-- start INFORMATION GIVEN --
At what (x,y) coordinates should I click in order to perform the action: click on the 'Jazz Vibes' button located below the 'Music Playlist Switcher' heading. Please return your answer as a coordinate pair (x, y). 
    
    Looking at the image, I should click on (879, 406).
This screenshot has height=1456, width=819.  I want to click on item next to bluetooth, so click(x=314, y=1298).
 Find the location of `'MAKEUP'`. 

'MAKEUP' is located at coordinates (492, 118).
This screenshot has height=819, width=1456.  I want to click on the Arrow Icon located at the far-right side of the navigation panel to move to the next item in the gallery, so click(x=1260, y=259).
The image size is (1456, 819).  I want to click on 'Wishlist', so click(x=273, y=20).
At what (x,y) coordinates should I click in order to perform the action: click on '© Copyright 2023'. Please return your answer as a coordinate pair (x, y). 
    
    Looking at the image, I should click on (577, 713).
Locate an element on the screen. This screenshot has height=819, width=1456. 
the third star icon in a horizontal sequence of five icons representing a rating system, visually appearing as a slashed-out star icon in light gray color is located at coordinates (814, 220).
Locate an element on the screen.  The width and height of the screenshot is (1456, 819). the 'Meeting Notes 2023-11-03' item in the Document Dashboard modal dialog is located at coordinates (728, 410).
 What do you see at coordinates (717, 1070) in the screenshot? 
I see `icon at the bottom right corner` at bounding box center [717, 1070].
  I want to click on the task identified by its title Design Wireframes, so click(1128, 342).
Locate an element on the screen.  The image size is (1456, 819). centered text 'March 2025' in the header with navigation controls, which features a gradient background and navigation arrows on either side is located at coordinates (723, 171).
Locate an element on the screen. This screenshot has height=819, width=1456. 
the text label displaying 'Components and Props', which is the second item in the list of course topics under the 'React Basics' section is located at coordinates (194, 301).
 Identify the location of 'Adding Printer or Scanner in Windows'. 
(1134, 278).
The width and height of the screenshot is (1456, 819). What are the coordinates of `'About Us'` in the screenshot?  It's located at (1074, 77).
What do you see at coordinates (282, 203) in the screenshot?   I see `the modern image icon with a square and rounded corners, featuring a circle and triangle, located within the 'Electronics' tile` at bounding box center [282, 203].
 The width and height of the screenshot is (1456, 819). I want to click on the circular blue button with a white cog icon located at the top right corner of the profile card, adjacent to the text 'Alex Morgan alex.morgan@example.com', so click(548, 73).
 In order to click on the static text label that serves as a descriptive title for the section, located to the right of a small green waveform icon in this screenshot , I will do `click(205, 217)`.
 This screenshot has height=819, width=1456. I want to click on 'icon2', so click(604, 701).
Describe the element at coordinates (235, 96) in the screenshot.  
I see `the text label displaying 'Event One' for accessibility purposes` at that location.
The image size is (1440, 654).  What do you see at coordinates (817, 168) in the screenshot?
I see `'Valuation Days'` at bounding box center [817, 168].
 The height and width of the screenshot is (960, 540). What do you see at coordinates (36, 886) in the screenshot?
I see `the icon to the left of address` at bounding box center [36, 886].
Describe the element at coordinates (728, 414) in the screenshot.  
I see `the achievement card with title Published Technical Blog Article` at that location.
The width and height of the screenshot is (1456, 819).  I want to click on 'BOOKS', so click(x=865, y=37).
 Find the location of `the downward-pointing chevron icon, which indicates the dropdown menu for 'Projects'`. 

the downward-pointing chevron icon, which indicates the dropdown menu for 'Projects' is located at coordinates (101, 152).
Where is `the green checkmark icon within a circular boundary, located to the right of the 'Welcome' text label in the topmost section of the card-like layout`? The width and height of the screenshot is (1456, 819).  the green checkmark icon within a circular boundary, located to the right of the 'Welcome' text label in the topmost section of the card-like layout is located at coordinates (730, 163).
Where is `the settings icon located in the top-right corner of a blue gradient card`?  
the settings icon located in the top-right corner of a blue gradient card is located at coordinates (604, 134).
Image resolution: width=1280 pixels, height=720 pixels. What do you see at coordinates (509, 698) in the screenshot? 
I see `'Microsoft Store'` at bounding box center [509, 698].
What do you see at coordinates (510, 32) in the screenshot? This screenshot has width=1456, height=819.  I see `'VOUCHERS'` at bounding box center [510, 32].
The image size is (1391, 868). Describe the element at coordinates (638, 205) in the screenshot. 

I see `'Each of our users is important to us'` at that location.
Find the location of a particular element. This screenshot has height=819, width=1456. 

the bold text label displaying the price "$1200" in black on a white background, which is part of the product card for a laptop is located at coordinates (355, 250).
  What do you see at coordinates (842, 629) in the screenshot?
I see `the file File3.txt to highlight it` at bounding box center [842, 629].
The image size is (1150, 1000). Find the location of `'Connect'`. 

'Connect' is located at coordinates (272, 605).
-- end INFORMATION GIVEN --
- _EXERCISE REQUIREMENTS_: Extract every line of the listing above and reproduce each one verbatim, in its original order.

- _FINISHED TASK_:
At what (x,y) coordinates should I click in order to perform the action: click on the 'Jazz Vibes' button located below the 'Music Playlist Switcher' heading. Please return your answer as a coordinate pair (x, y). 
    
    Looking at the image, I should click on (879, 406).
This screenshot has height=1456, width=819.  I want to click on item next to bluetooth, so click(x=314, y=1298).
 Find the location of `'MAKEUP'`. 

'MAKEUP' is located at coordinates (492, 118).
This screenshot has height=819, width=1456.  I want to click on the Arrow Icon located at the far-right side of the navigation panel to move to the next item in the gallery, so click(x=1260, y=259).
The image size is (1456, 819).  I want to click on 'Wishlist', so click(x=273, y=20).
At what (x,y) coordinates should I click in order to perform the action: click on '© Copyright 2023'. Please return your answer as a coordinate pair (x, y). 
    
    Looking at the image, I should click on (577, 713).
Locate an element on the screen. This screenshot has height=819, width=1456. 
the third star icon in a horizontal sequence of five icons representing a rating system, visually appearing as a slashed-out star icon in light gray color is located at coordinates (814, 220).
Locate an element on the screen.  The width and height of the screenshot is (1456, 819). the 'Meeting Notes 2023-11-03' item in the Document Dashboard modal dialog is located at coordinates (728, 410).
 What do you see at coordinates (717, 1070) in the screenshot? 
I see `icon at the bottom right corner` at bounding box center [717, 1070].
  I want to click on the task identified by its title Design Wireframes, so click(1128, 342).
Locate an element on the screen.  The image size is (1456, 819). centered text 'March 2025' in the header with navigation controls, which features a gradient background and navigation arrows on either side is located at coordinates (723, 171).
Locate an element on the screen. This screenshot has height=819, width=1456. 
the text label displaying 'Components and Props', which is the second item in the list of course topics under the 'React Basics' section is located at coordinates (194, 301).
 Identify the location of 'Adding Printer or Scanner in Windows'. 
(1134, 278).
The width and height of the screenshot is (1456, 819). What are the coordinates of `'About Us'` in the screenshot?  It's located at (1074, 77).
What do you see at coordinates (282, 203) in the screenshot?   I see `the modern image icon with a square and rounded corners, featuring a circle and triangle, located within the 'Electronics' tile` at bounding box center [282, 203].
 The width and height of the screenshot is (1456, 819). I want to click on the circular blue button with a white cog icon located at the top right corner of the profile card, adjacent to the text 'Alex Morgan alex.morgan@example.com', so click(548, 73).
 In order to click on the static text label that serves as a descriptive title for the section, located to the right of a small green waveform icon in this screenshot , I will do `click(205, 217)`.
 This screenshot has height=819, width=1456. I want to click on 'icon2', so click(604, 701).
Describe the element at coordinates (235, 96) in the screenshot.  
I see `the text label displaying 'Event One' for accessibility purposes` at that location.
The image size is (1440, 654).  What do you see at coordinates (817, 168) in the screenshot?
I see `'Valuation Days'` at bounding box center [817, 168].
 The height and width of the screenshot is (960, 540). What do you see at coordinates (36, 886) in the screenshot?
I see `the icon to the left of address` at bounding box center [36, 886].
Describe the element at coordinates (728, 414) in the screenshot.  
I see `the achievement card with title Published Technical Blog Article` at that location.
The width and height of the screenshot is (1456, 819).  I want to click on 'BOOKS', so click(x=865, y=37).
 Find the location of `the downward-pointing chevron icon, which indicates the dropdown menu for 'Projects'`. 

the downward-pointing chevron icon, which indicates the dropdown menu for 'Projects' is located at coordinates (101, 152).
Where is `the green checkmark icon within a circular boundary, located to the right of the 'Welcome' text label in the topmost section of the card-like layout`? The width and height of the screenshot is (1456, 819).  the green checkmark icon within a circular boundary, located to the right of the 'Welcome' text label in the topmost section of the card-like layout is located at coordinates (730, 163).
Where is `the settings icon located in the top-right corner of a blue gradient card`?  
the settings icon located in the top-right corner of a blue gradient card is located at coordinates (604, 134).
Image resolution: width=1280 pixels, height=720 pixels. What do you see at coordinates (509, 698) in the screenshot? 
I see `'Microsoft Store'` at bounding box center [509, 698].
What do you see at coordinates (510, 32) in the screenshot? This screenshot has width=1456, height=819.  I see `'VOUCHERS'` at bounding box center [510, 32].
The image size is (1391, 868). Describe the element at coordinates (638, 205) in the screenshot. 

I see `'Each of our users is important to us'` at that location.
Find the location of a particular element. This screenshot has height=819, width=1456. 

the bold text label displaying the price "$1200" in black on a white background, which is part of the product card for a laptop is located at coordinates (355, 250).
  What do you see at coordinates (842, 629) in the screenshot?
I see `the file File3.txt to highlight it` at bounding box center [842, 629].
The image size is (1150, 1000). Find the location of `'Connect'`. 

'Connect' is located at coordinates (272, 605).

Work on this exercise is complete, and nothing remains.